Quote:How, then, is it possible that nearly half the world's billionaires are Americans? The world's wealthiest are, and for a century have been, American. You might not like how much the US government taxes income, but the notion that the government is "actively prevent[ing] people from becoming and remaining wealthy" is incorrect. The tax rates paid by wealthy Americans are lower than in nearly any comparable country.But, they didn't earn it in wages. My point is that the money grab by the US federal government is against people who earn money through wages. If you earn a salary of $100,000, you would be lucky to be able to save/invest $1M over 20 years. With some incredible investments and luck, you might multiply that by 10. The fact remains that the government feeds itself on the backs of wage earners (78% of revenue).
Receipts for fiscal year 2007 were $2.4 trillion. FY2007 on-budget receipts were $1.7 trillion. FY2007 off-budget receipts were $608 billion. Off-budget receipts include Social Security and Medicare payroll taxes, as well as the net profit or loss of the U.S. Postal Service.
* $1.1 trillion - Individual income tax (43.9%)
* $869.6 billion - Social Security and other payroll taxes (34.7%)
* $370.2 billion - Corporate income tax (14.8%)
* $65.1 billion - Excise taxes (2.6%)
* $26.0 billion - Customs duties (1%)
* $26.0 billion - Estate and gift taxes (1%)
* $47.2 billion - Other (1.9%)
Source: preliminary FY2007 year-end estimate from the U.S. Treasury Dept.
Quote:Indeed, this concept is contradicted by your own previous argument, which you "echo whenever you can": how is the government preventing people from becoming and remaining wealthy, if the whole method by which this happens in a capitalist society (investment) is not subject to income taxation until the time of sale?The government raises the top rates for people who earn over $164,550 per year.

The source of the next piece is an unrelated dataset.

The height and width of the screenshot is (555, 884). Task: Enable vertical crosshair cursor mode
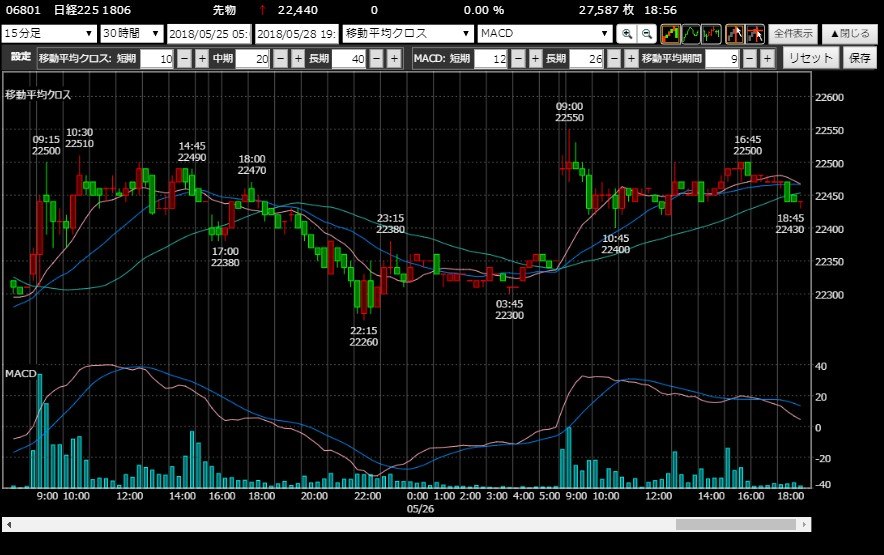(x=735, y=34)
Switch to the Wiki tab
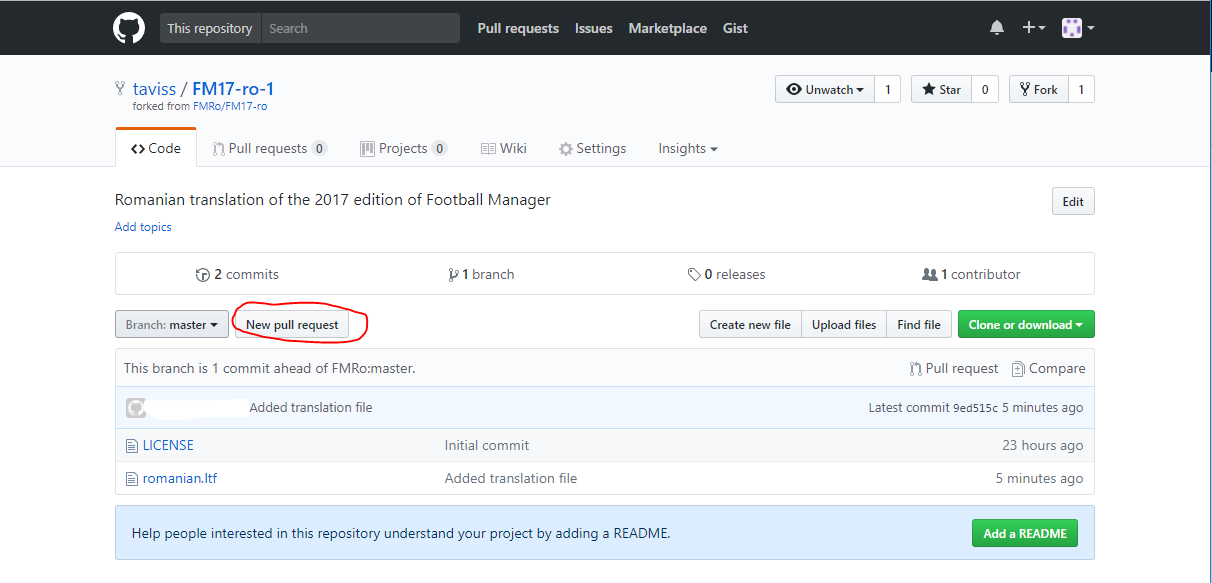 coord(503,148)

Within that wage, you pay approximately 50% for Federal, State, Local, SSI, etc to government. Now you have $82,275to pay for a mortgage, food, clothing, transportation, and other expenses. Then, with perhaps 5% of the $82,275, you might consider investment. Investing $4000 per year is not the road to Billions. Look up the average US rate for savings and investment, and you will see that it has been in the negative numbers for years. Lately, this has been caused by the ridiculously high prices of homes (which are now upside down for many, many people).

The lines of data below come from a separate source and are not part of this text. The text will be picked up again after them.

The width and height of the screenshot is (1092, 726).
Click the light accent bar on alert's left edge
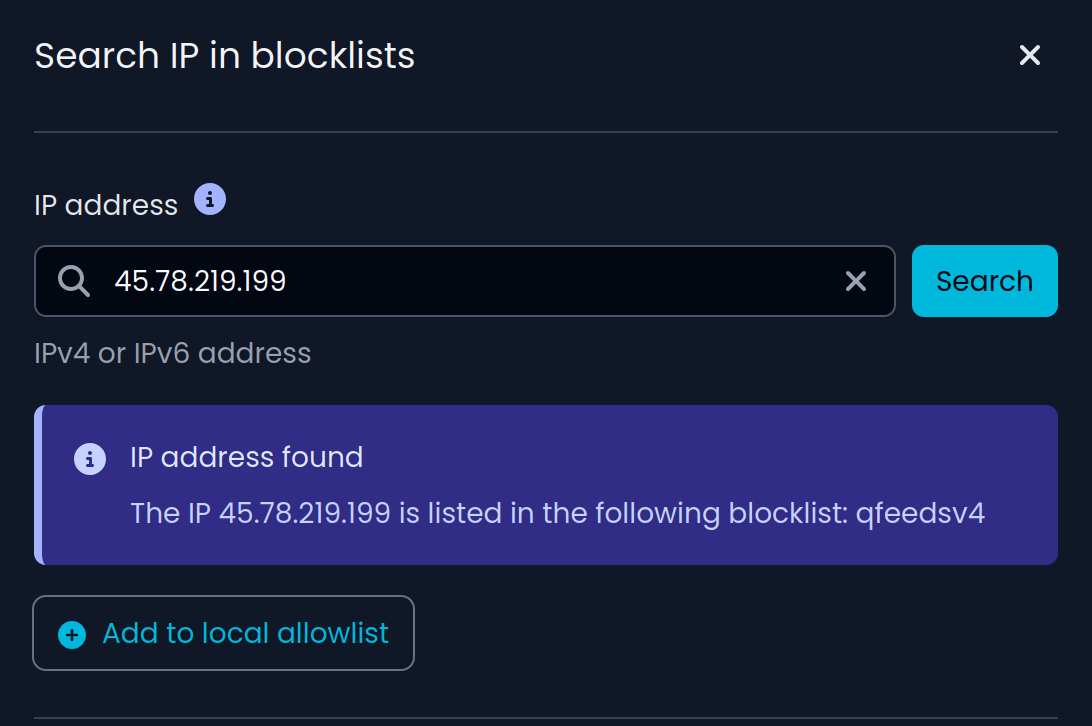coord(38,485)
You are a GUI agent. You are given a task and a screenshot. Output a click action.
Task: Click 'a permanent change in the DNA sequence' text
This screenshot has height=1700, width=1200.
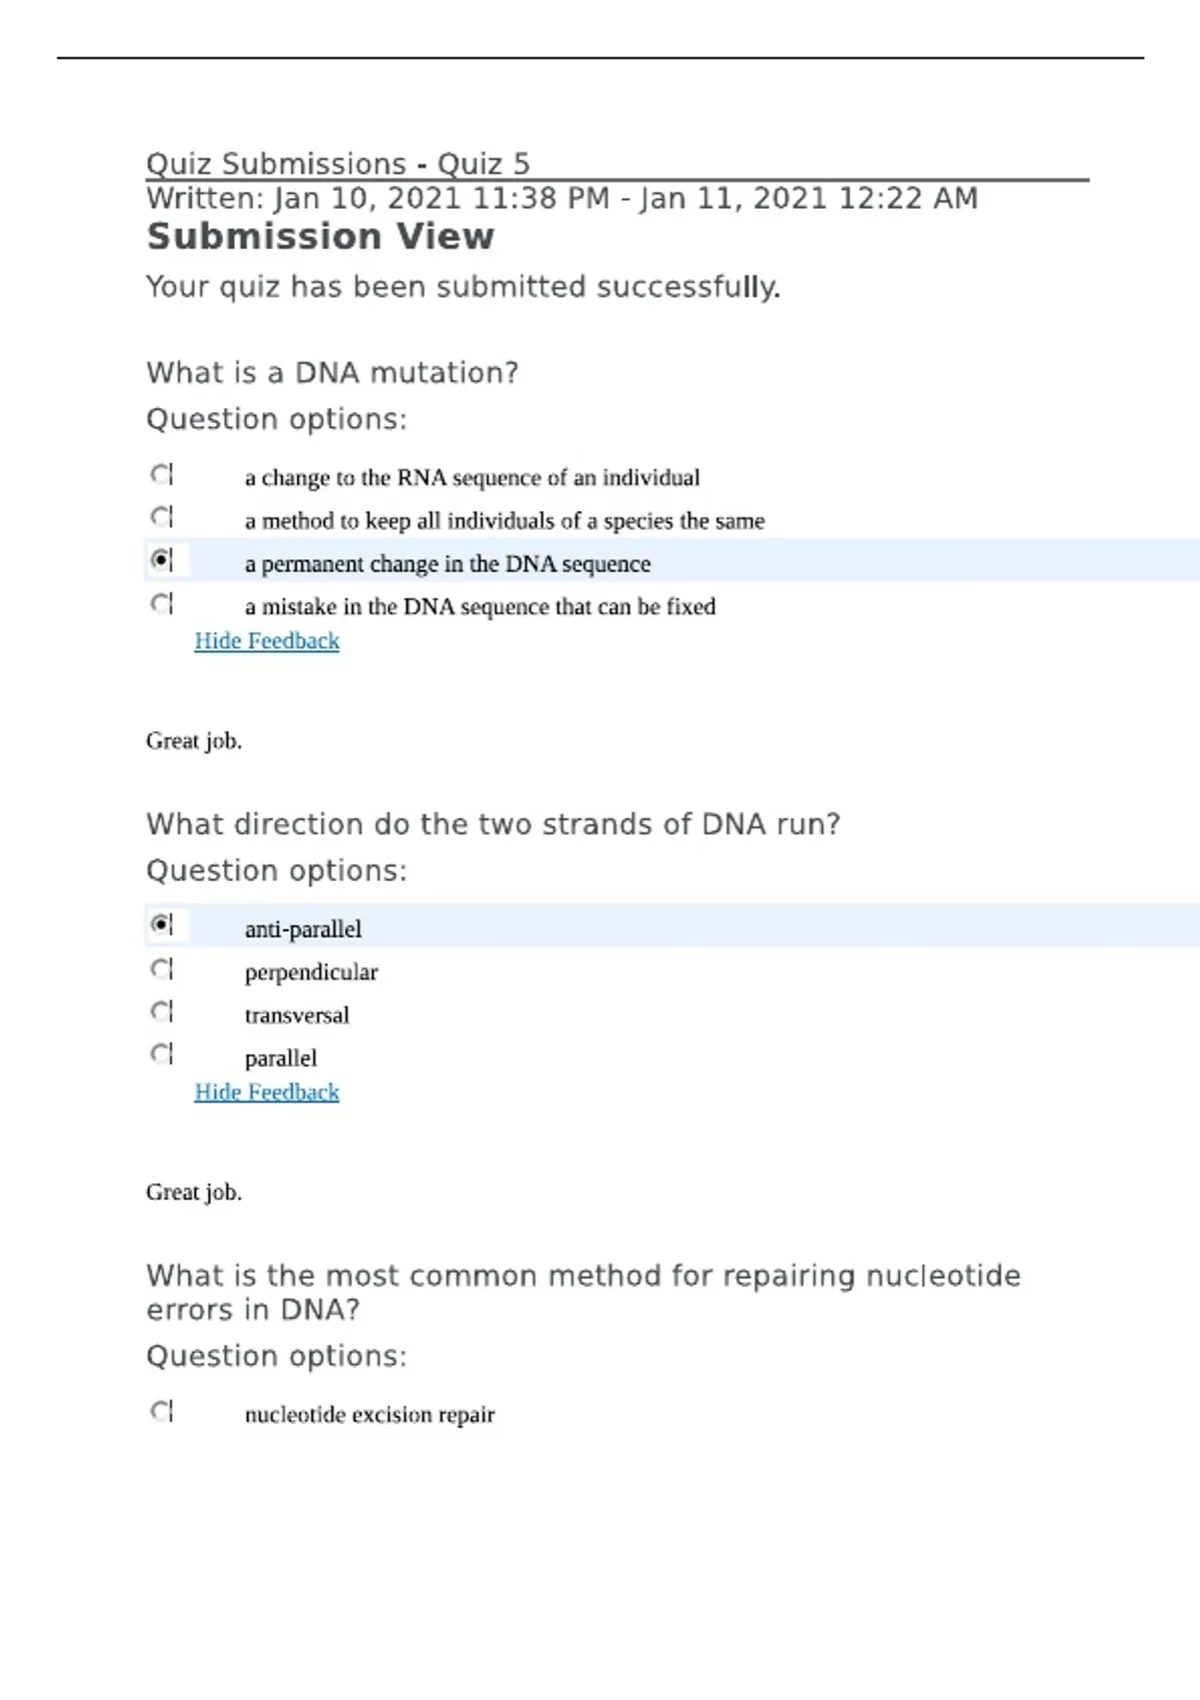coord(448,564)
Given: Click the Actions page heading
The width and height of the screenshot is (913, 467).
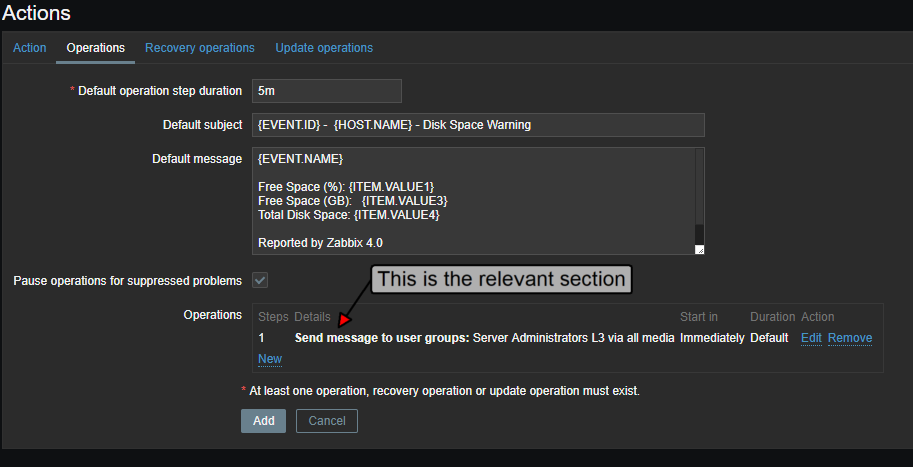Looking at the screenshot, I should pos(36,13).

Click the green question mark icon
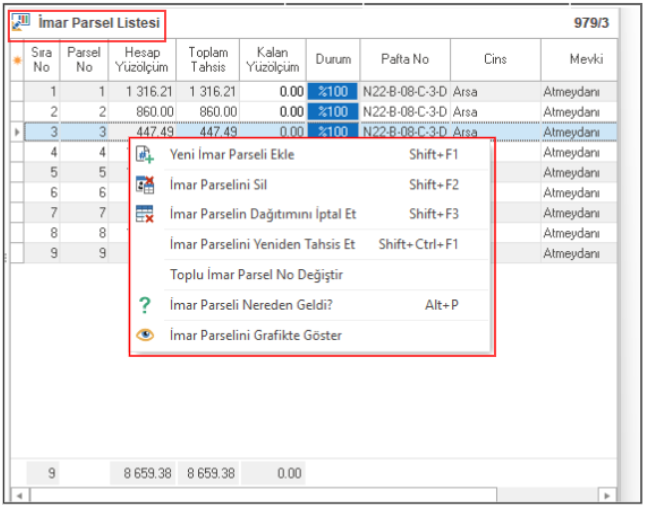pos(145,305)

Regional differences are also not applied, so a person living in NYC earning $200K COL is usually double the person living in another city, and quadruple a person living in a rural area. The US governments threshold on "rich" keeps descending as well. In 2003, any income over $57,500 was enough to qualify for the top tax rate.

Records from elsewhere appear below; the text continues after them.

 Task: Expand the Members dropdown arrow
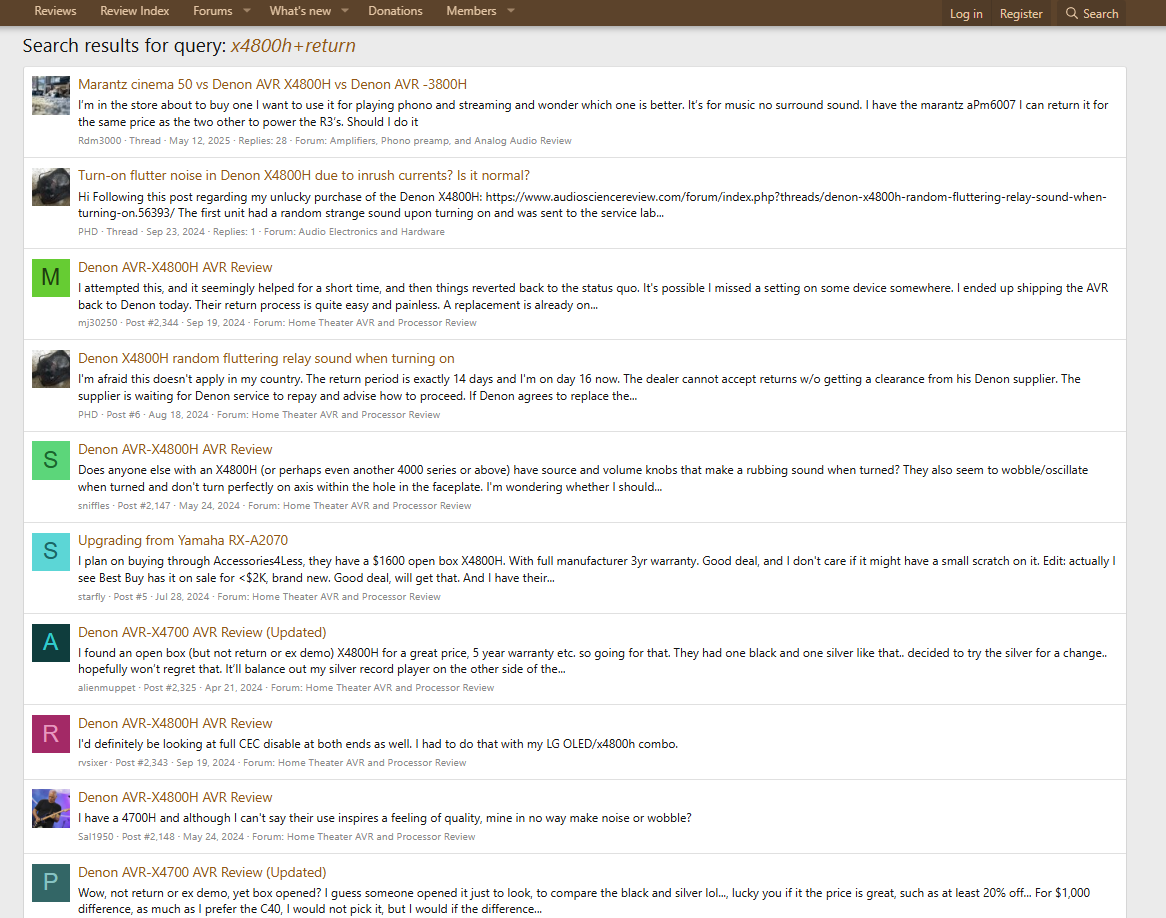point(511,12)
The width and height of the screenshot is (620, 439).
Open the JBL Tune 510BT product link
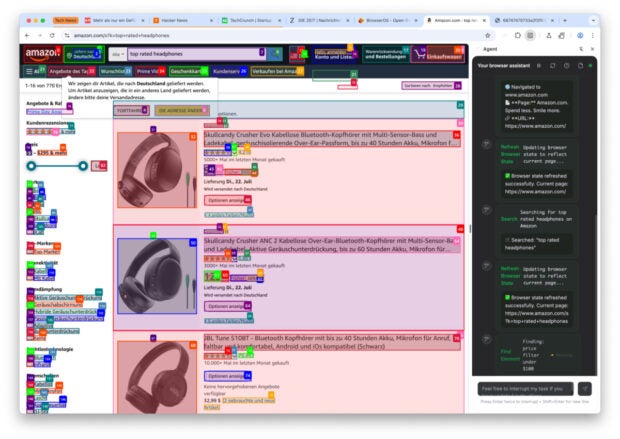[x=330, y=344]
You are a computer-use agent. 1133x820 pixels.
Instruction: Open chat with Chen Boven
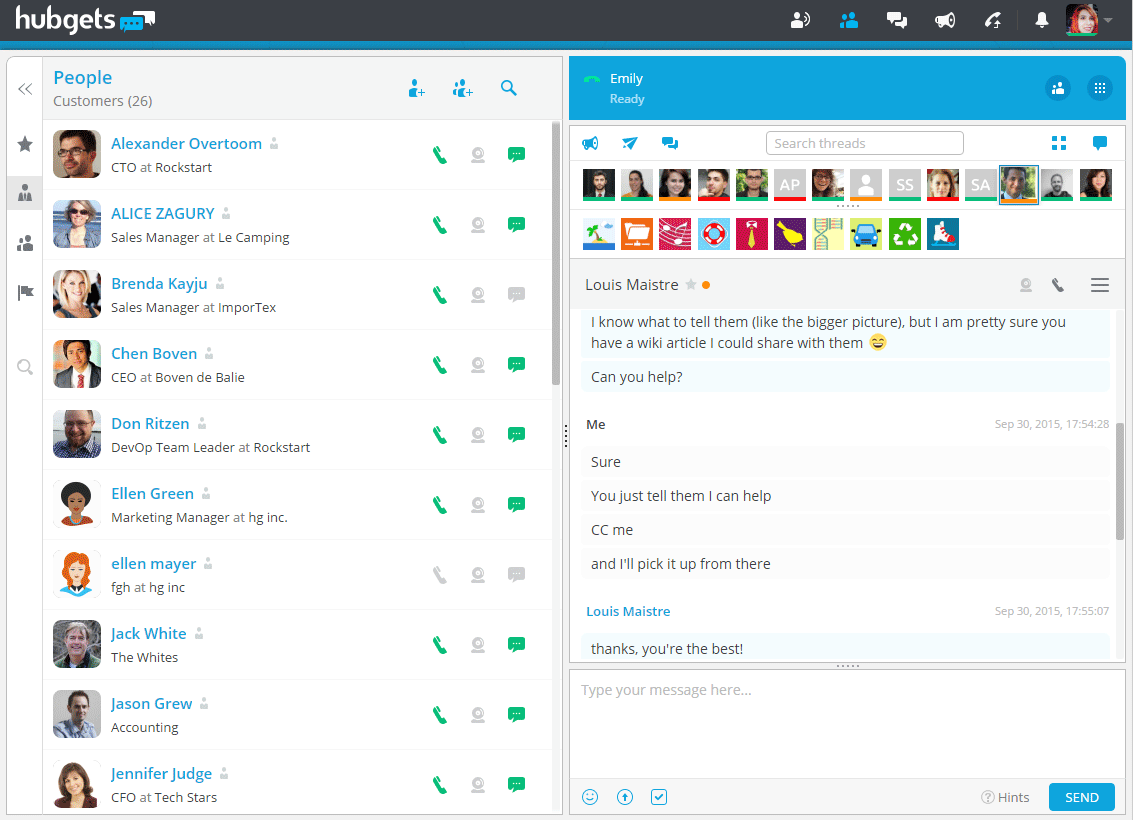click(x=516, y=365)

Just the US federal tax for single people in 2008,
# 10% on income between $0 and $8,025
# 15% on the income between $8,025 and $32,550; plus $802.50
# 25% on the income between $32,550 and $78,850; plus $4,481.25
# 28% on the income between $78,850 and $164,550; plus $16,056.25
# 33% on the income between $164,550 and $357,700; plus $40,052.25
# 35% on the income over $357,700; plus $103,791.75
Quote:One might also point out that, whatever FDR's whims in private, the official rate never came close to 99.5% for over $100,000. I presume he was joking when he suggested it. The highest actual income tax ever passed was 79% for over $5 million, which applied to exactly one person: Rockefeller, who happens to be the inflation-adjusted richest man in history. Real income tax rates for almost everyone were very modest by modern standards."By the end of the war the nature of the income tax had been fundamentally altered. Reductions in exemption levels meant that taxpayers with taxable incomes of only $500 faced a bottom tax rate of 23 percent, while taxpayers with incomes over $1 million faced a top rate of 94 percent. These tax changes increased federal receipts from $8.7 billion in 1941 to $45.2 billion in 1945. Even with an economy stimulated by war-time production, federal taxes as a share of GDP grew from 7.6 percent in 1941 to 20.4 percent in 1945."
http://www.treas.gov/education/fact-shee...stax.shtml
In my opinion, 94 percent is pretty close to 99.5 percent.